Port Harcourt, 17 January, 2020 / 2:35 am (ACI Africa).
The brave fight mounted by religious sisters against human traffickers in Nigeria has been a key highlight of the ongoing conference that has brought together religious men and women in the west African country.
There have been increasing cases of human trafficking and sexual slavery in Nigeria amid reported public outcry that government interventions are not yielding much. Recent reports indicate that, of the over 20,000 Nigerian women who went to Italy in the last three years, 80 per cent of them ended up as victims of human trafficking.

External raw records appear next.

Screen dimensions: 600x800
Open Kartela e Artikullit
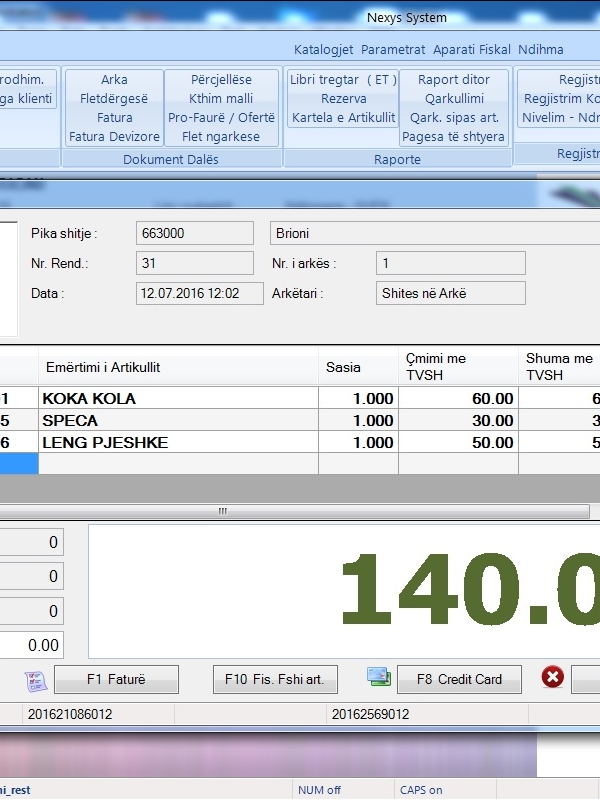(x=343, y=118)
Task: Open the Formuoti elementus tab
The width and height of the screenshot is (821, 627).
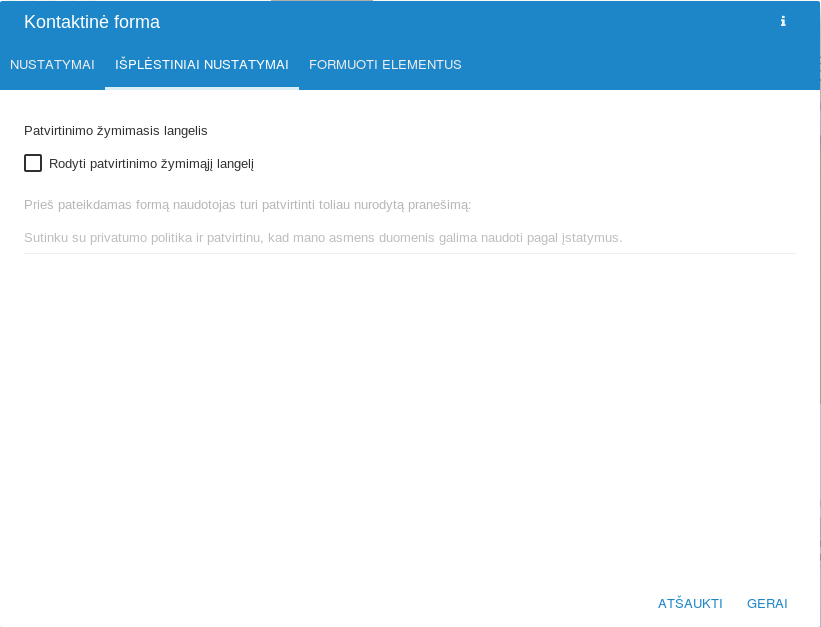Action: 385,65
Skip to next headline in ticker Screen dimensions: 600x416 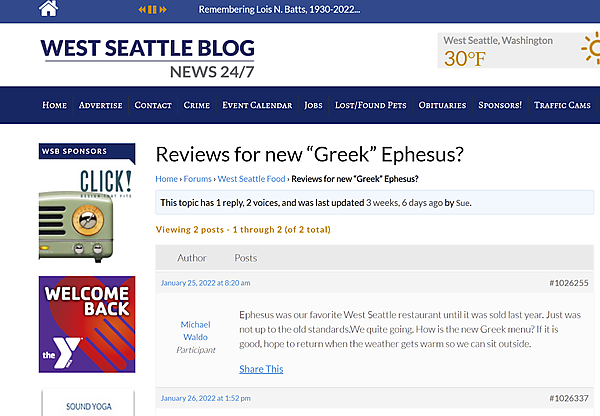tap(163, 10)

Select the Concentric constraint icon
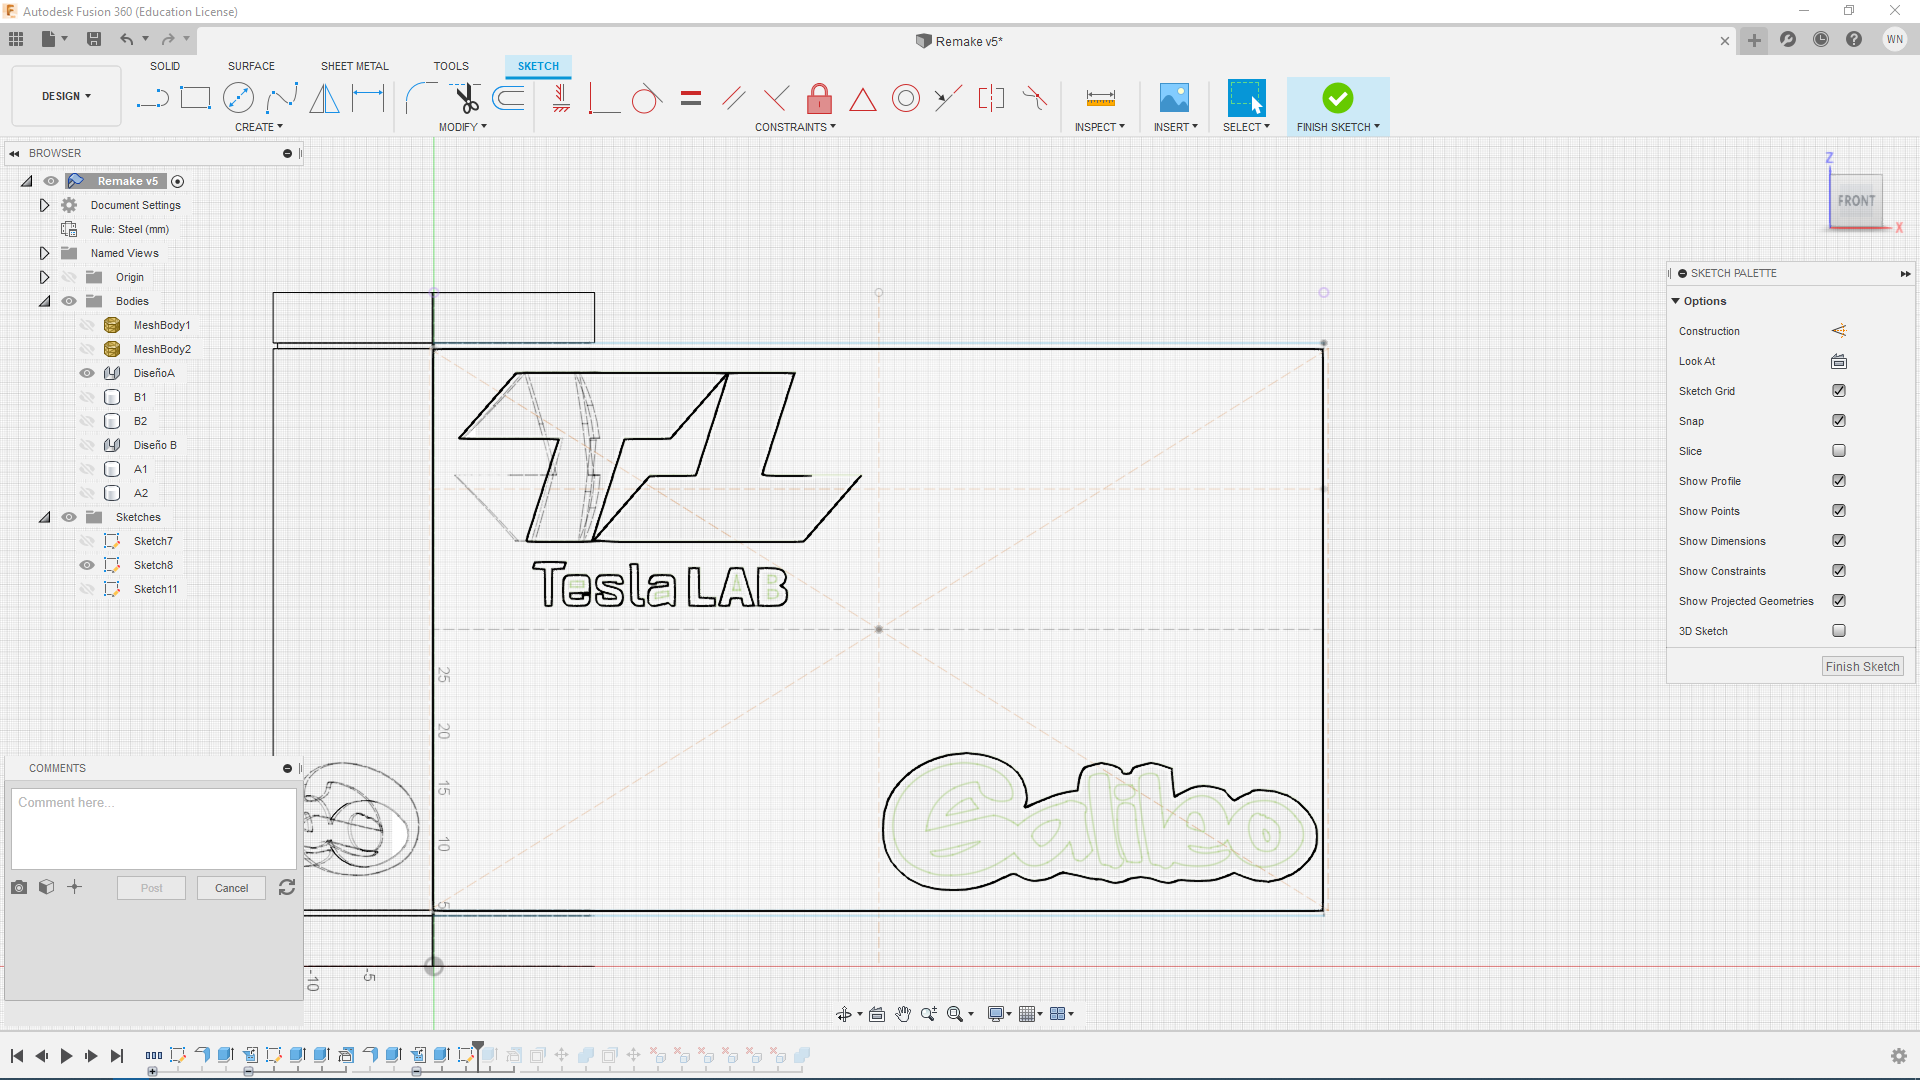[x=905, y=98]
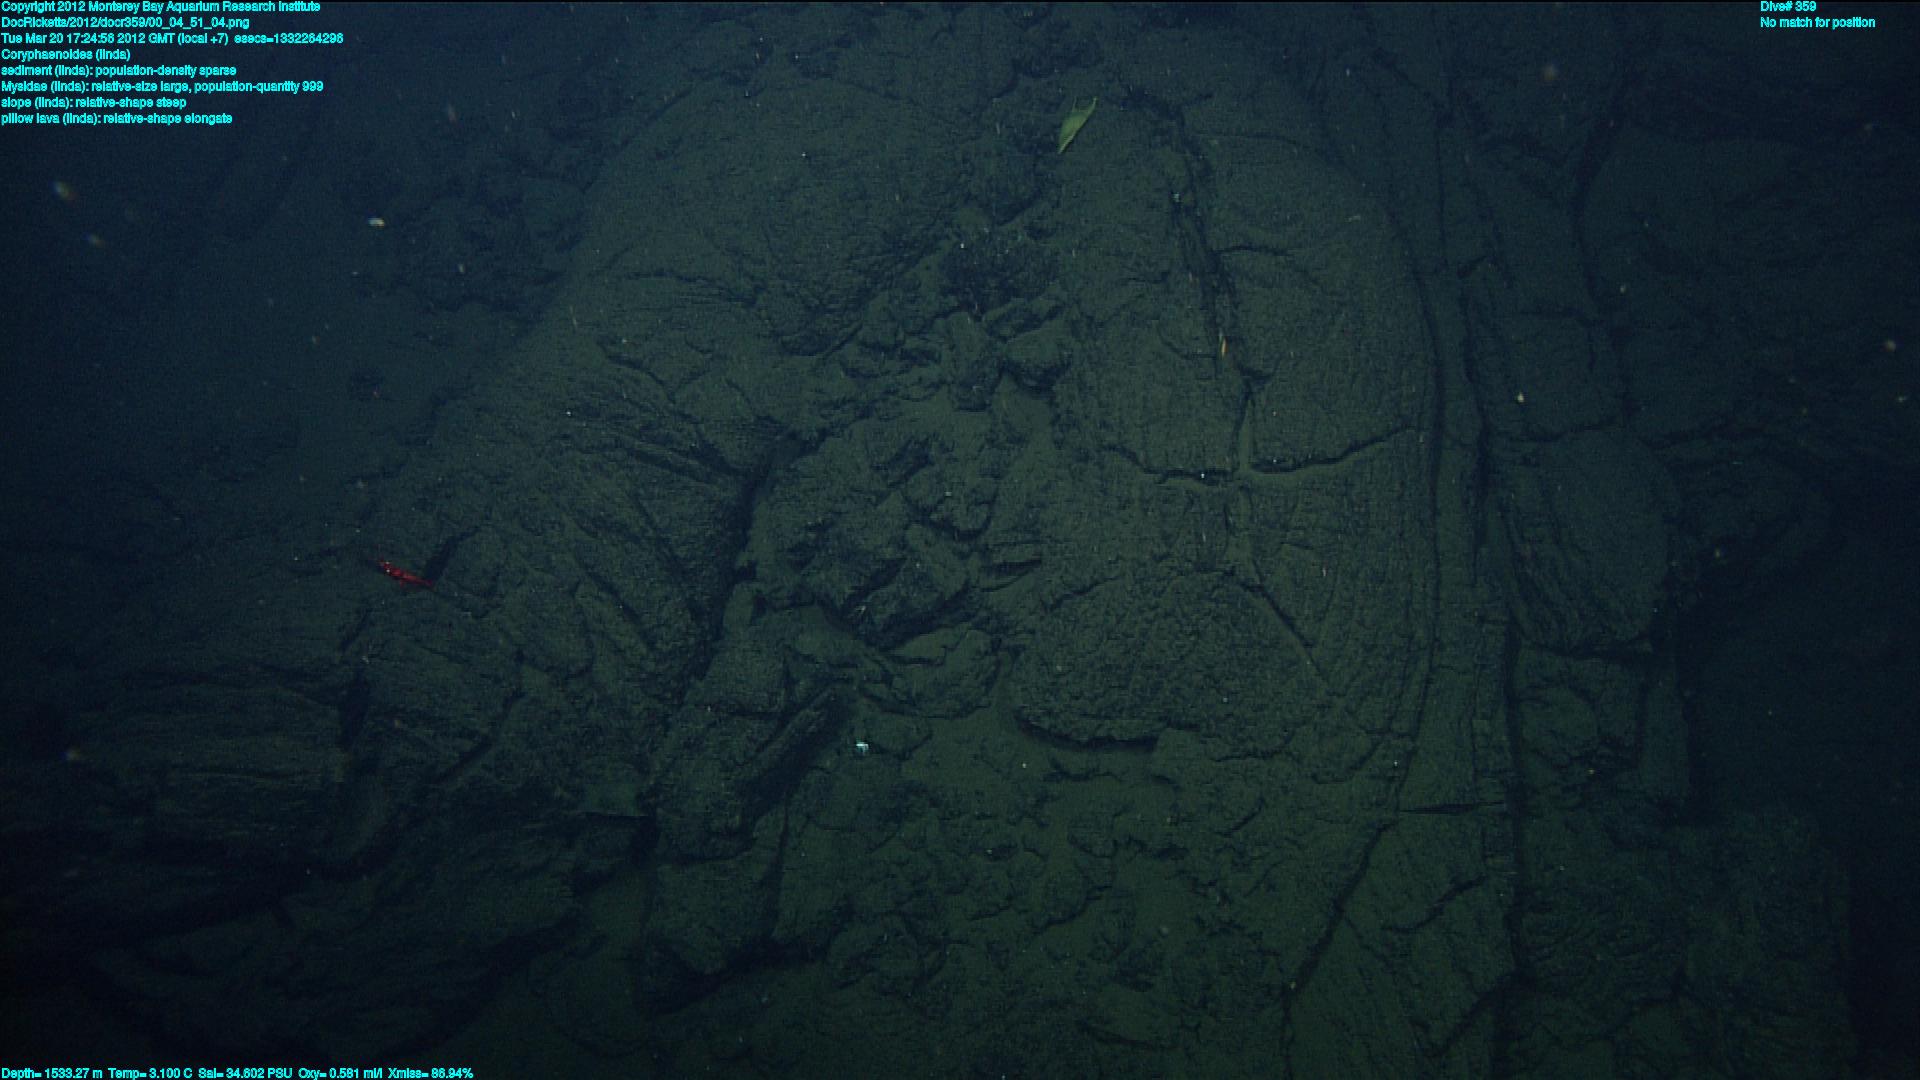The width and height of the screenshot is (1920, 1080).
Task: Click the Coryphaenoides (linda) annotation
Action: pyautogui.click(x=66, y=55)
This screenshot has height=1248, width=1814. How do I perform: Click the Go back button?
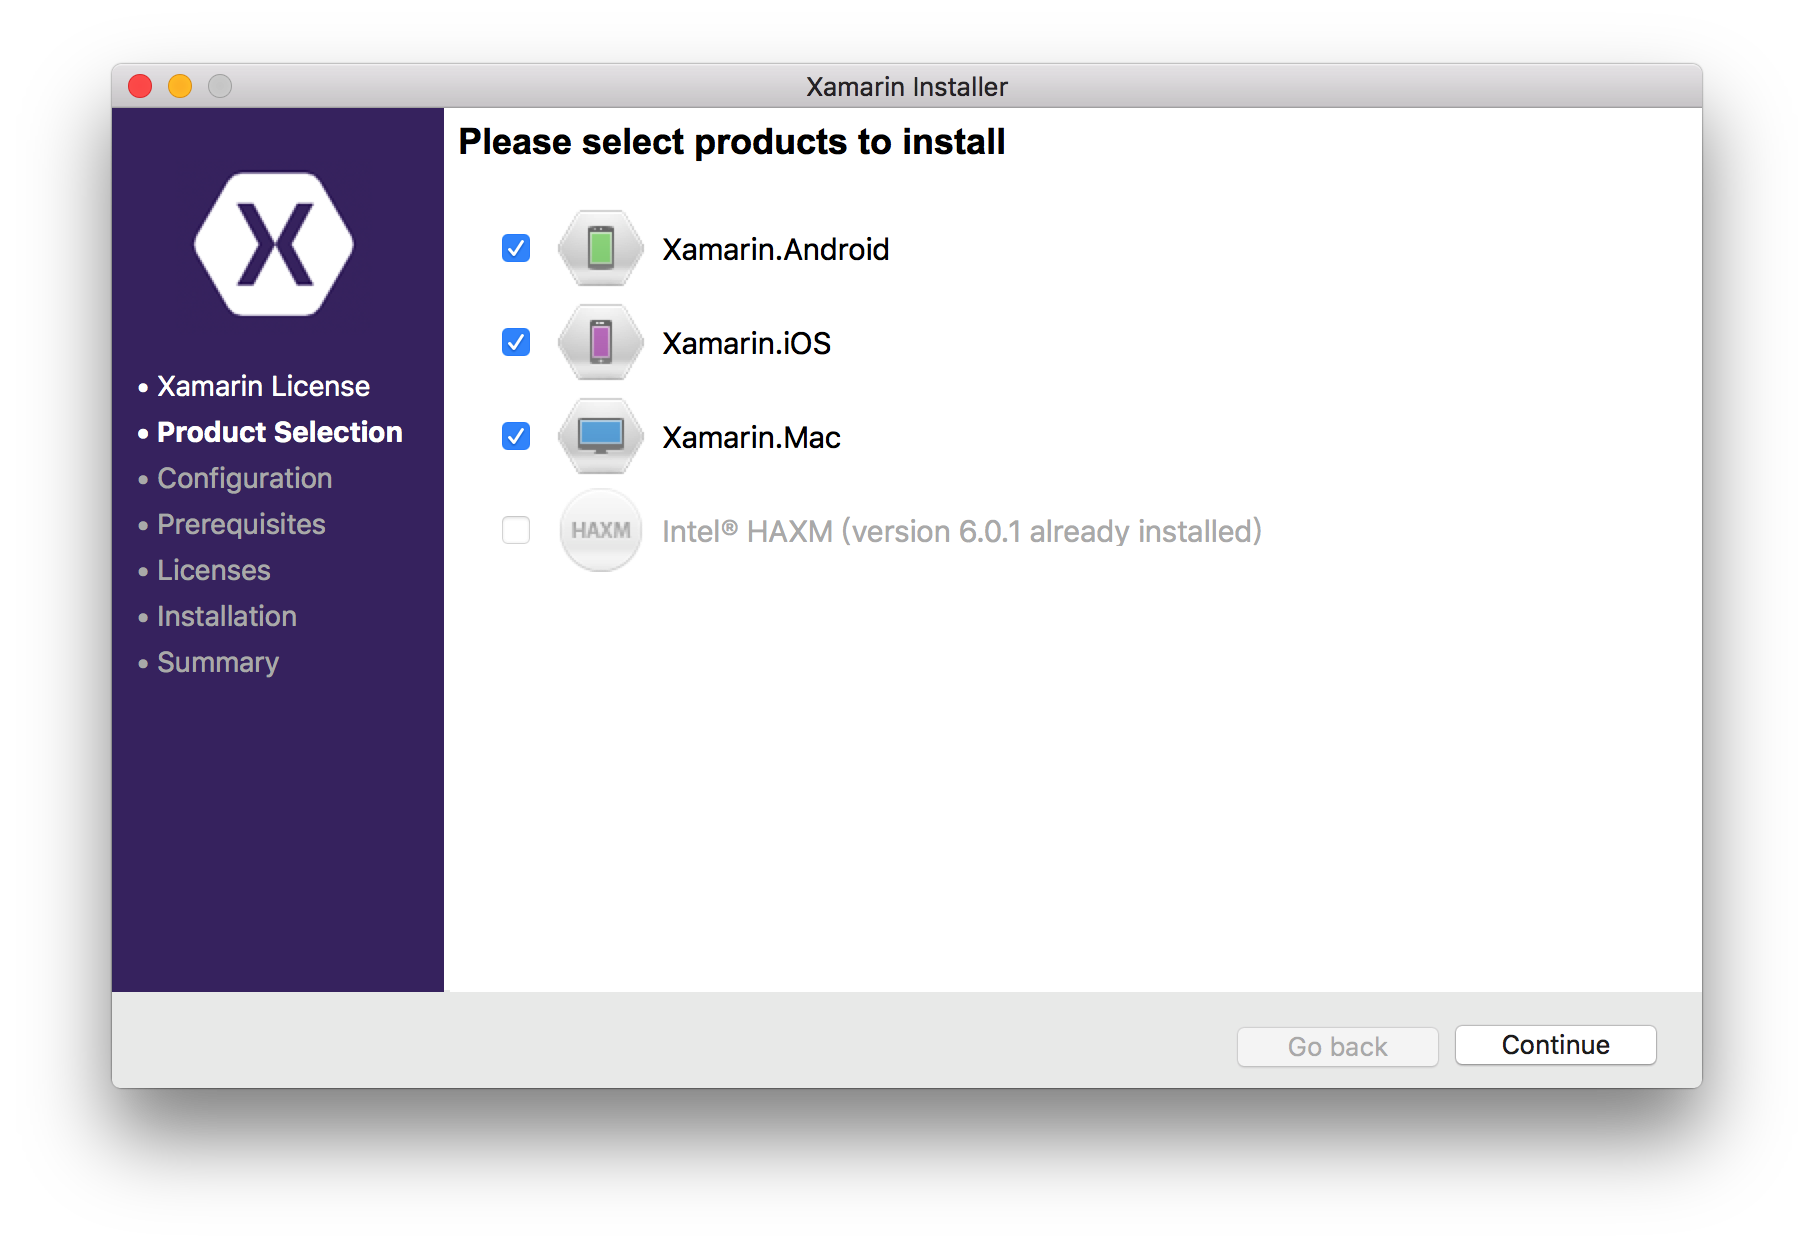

However, addressing major superiors of different religious orders gathered at the Catholic Institute of West Africa (CIWA) in Port Harcourt for a week-long joint conference, Sr. Teresa Okure of the Society of the Holy Child Jesus (SHCJ) pointed out gains that religious men and women have made in the fight against human trafficking and other social evils in Africa’s most populous country.
At the conference, Sr. Okure, a professor of Scripture and gender hermeneutics at CIWA, was speaking on behalf of the Africa Faith and Justice Network (AFJN), a global advocacy organization that stresses issues of human rights and social injustice in the context of the Catholic faith. AFJN, which is based in Washington has an active presence in Nigeria under the name Africa Faith and Justice Network, Nigeria (AFJN-N).
“The AFJN team has asked me to express their deep gratitude to you the Major Superiors of Women Religious Congregations in particular, for sending your Sisters to participate in workshops and advocacy events, particularly in Abuja, Edo State and Enugu State,” said Sr. Okure in her opening remarks at the conference that kicked off Monday, January 13.